→ **Problem requirements**
What you return should be the lines from the one with "Given: Open the Frax protocol link" through the one with "Task: Open the 公共设备 utilities tap icon" in the data below, reproduced exactly with both ends, and no pictures at all.
::: Task material
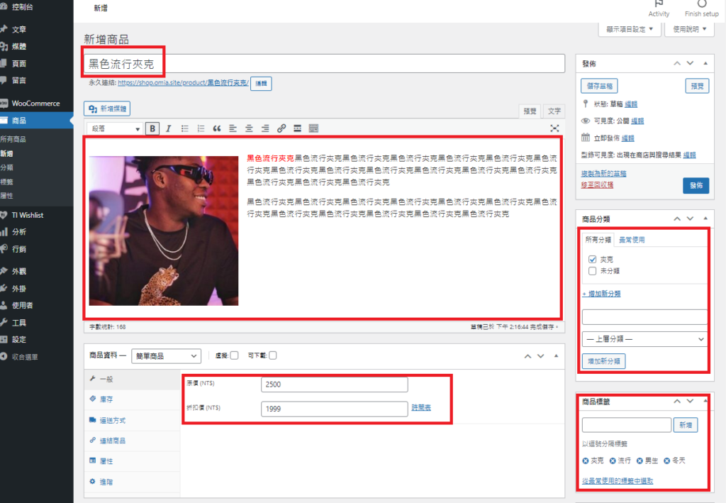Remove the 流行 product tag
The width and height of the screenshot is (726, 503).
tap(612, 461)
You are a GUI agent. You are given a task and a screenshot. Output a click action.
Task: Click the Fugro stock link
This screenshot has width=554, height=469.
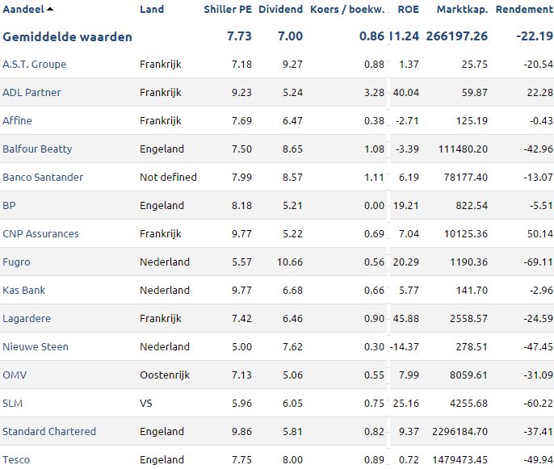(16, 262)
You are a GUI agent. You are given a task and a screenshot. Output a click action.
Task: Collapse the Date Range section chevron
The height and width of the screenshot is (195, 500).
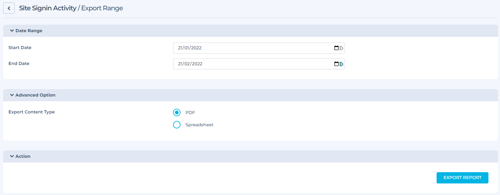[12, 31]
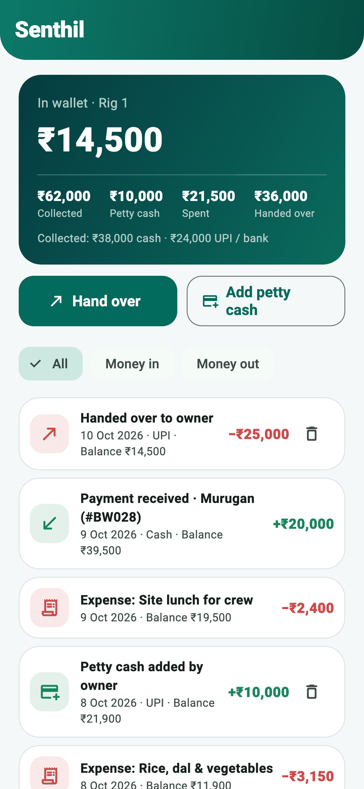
::::::
::: Task material
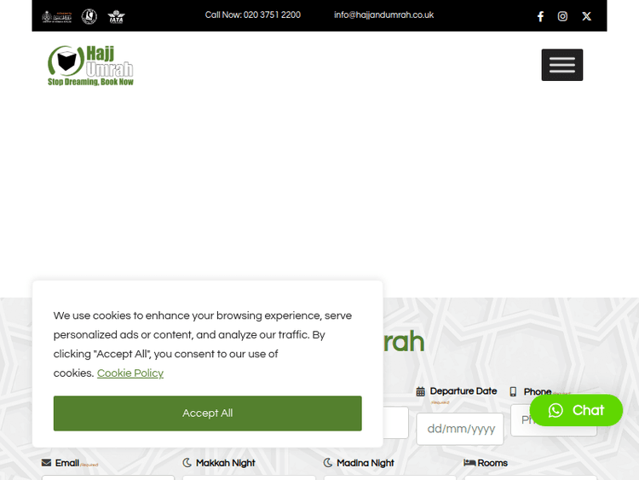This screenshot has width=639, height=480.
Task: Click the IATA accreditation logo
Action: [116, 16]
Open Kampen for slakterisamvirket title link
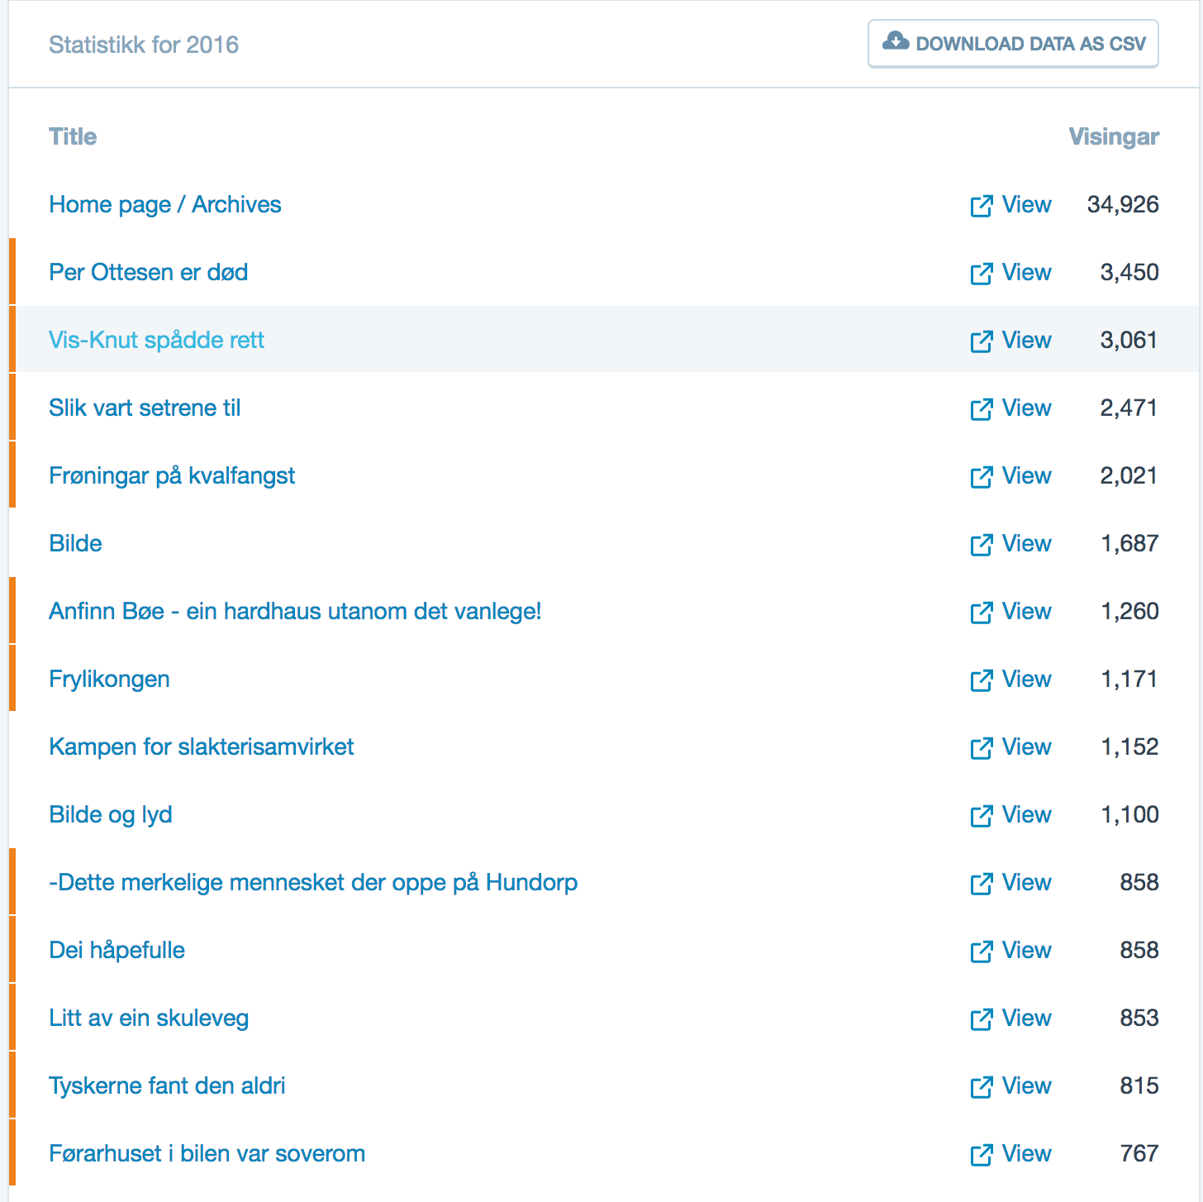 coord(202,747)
::::::
::: Task material
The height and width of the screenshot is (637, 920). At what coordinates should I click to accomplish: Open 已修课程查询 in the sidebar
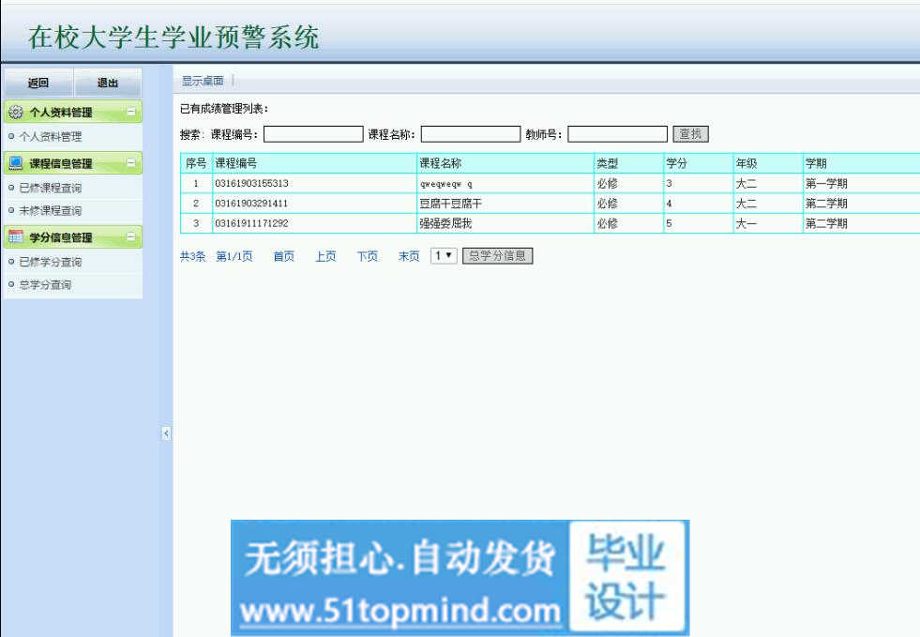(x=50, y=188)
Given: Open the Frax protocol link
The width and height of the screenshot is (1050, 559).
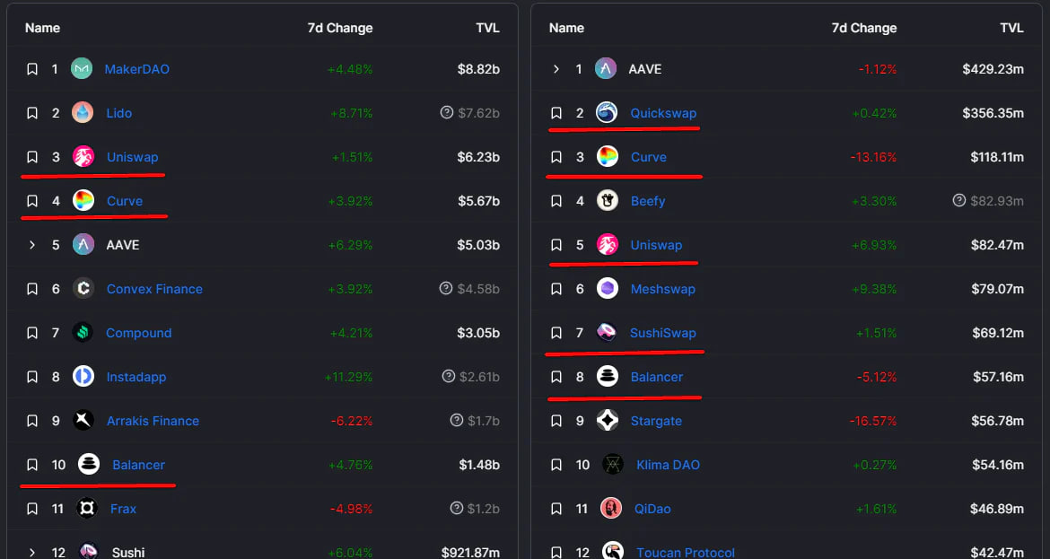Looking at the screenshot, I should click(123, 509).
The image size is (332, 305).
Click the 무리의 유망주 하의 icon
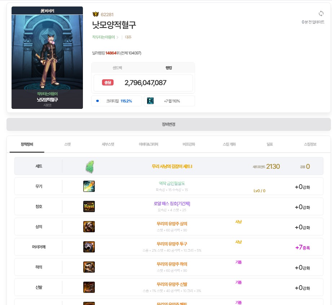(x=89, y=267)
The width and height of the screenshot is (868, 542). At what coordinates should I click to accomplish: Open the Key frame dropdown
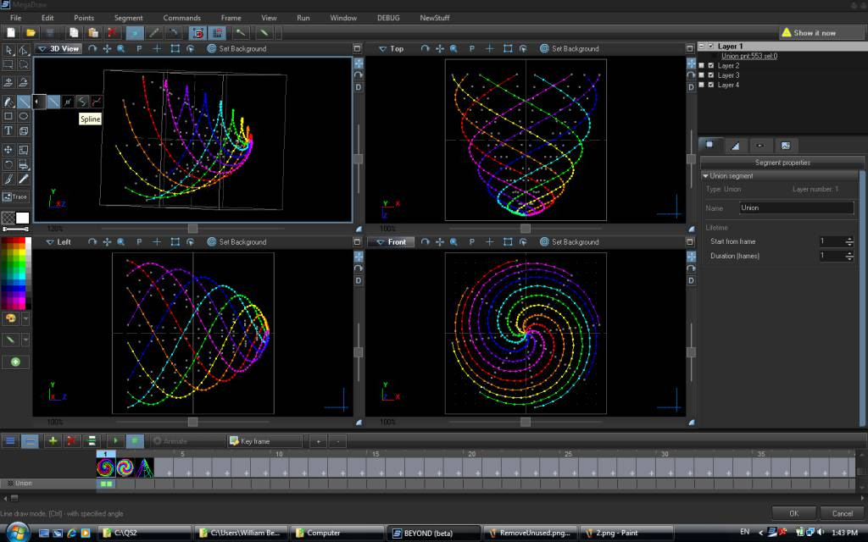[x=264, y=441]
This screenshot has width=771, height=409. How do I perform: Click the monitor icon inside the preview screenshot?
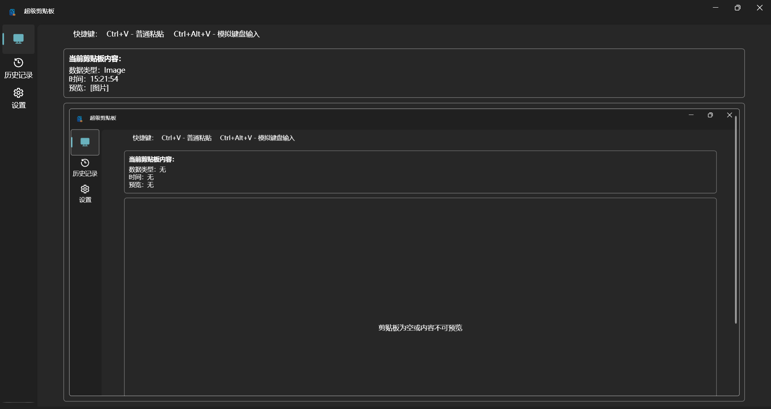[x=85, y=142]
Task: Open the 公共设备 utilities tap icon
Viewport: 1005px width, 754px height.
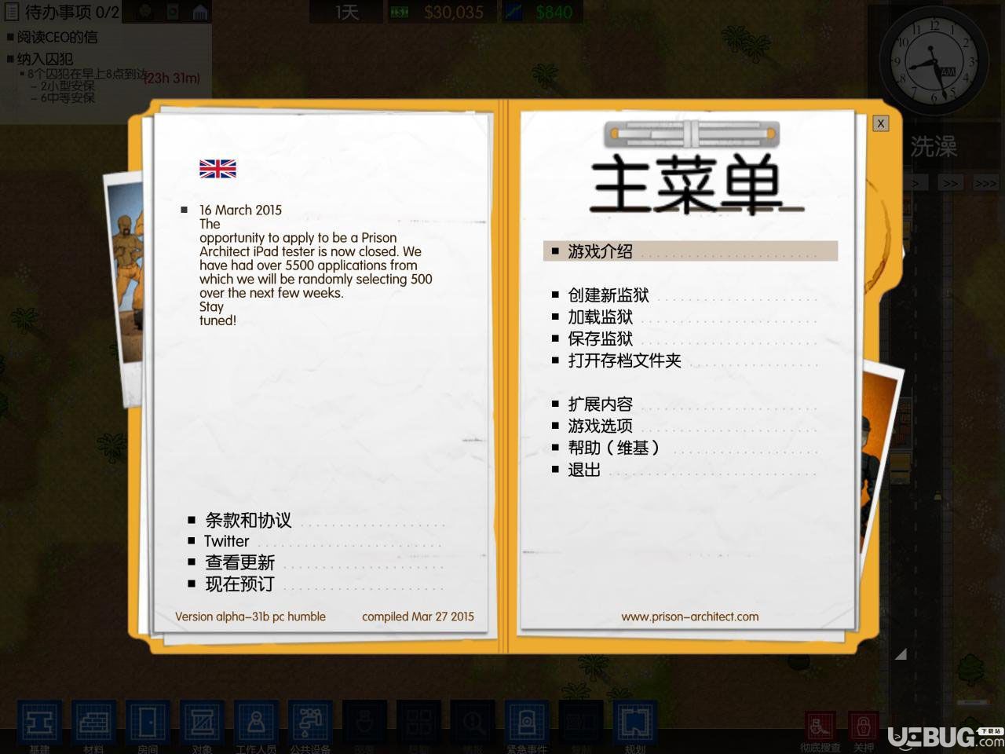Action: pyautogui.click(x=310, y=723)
::::::
→ **Exercise solution**
Given: Open the Frax protocol link
The width and height of the screenshot is (1050, 559).
Looking at the screenshot, I should click(123, 509).
The image size is (332, 305).
Click the 무리의 유망주 하의 icon
(x=89, y=267)
The width and height of the screenshot is (868, 542). At what coordinates should I click to accomplish: Open the Key frame dropdown
[x=264, y=441]
This screenshot has width=771, height=409. How do I perform: Click the monitor icon inside the preview screenshot?
[x=85, y=142]
Task: Open the 公共设备 utilities tap icon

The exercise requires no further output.